November 6th, 2008 by admin | 0 Comments | Filed in Central banks

The Bank of England was under intense pressure last night to cut interest rates by a full percentage point, the largest points decrease in 15 years.

Many economists have said that a widely expected 0.5% cut in interest rates won’t be enough to stop a deep and long recession….dubbed a bath tub shaped recession. Interest rates had been held steady until recently as the fear of inflation took precedence over the possibility of recession. Now, with inflation abating, the tools to fight recession are being wheeled out and look set to be used to their full force.

Policy makers and economists point to continued economic deterioration in many sectors of the economy including the behemoths of the UK economy, financial services and retailing. Output shrank by a larger than expected 0.5% between July and September and looks set to deteriorate further and more rapidly in the coming months.

A full 1% cut would be the largest since 1993 after black Wednesday when the UK was struggling to deal with the effects of the last recession.

CBI deputy director-general John Cridland said: “We have talked to businesses of all shapes and sizes across the UK, and the need for a further rate cut is clear.

With commodity prices falling across the world, food inflation has at last peaked out at 9.1% and is now a more manageable 7.5%. Oil prices have plummeted from their nosebleed highs during 2008. The outlook for inflation is more benign going forward, though still high today.
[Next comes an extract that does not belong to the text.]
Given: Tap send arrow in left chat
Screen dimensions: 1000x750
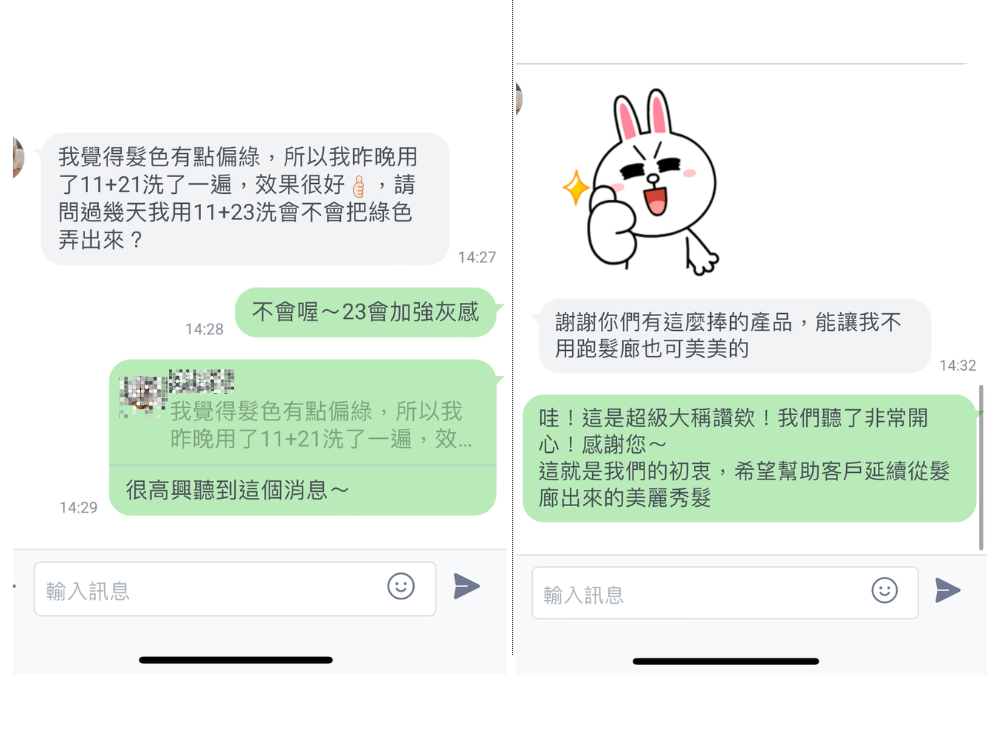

This gives the bank of England the necessary room to slash rates to stimulate the economy…but will it actually make any difference for many people? It won’t help to unfreeze the lending boycott by banks as they seek to shore up their own balance sheets. However, and thankfully, it will give some much needed breathing space for homeowners with mortgages as they head into Christmas as some banks pass on the rate decrease. That in turn could provide some temporary respite for retailers…so the chances of a happy Christmas on the high street haven’t totally vanished.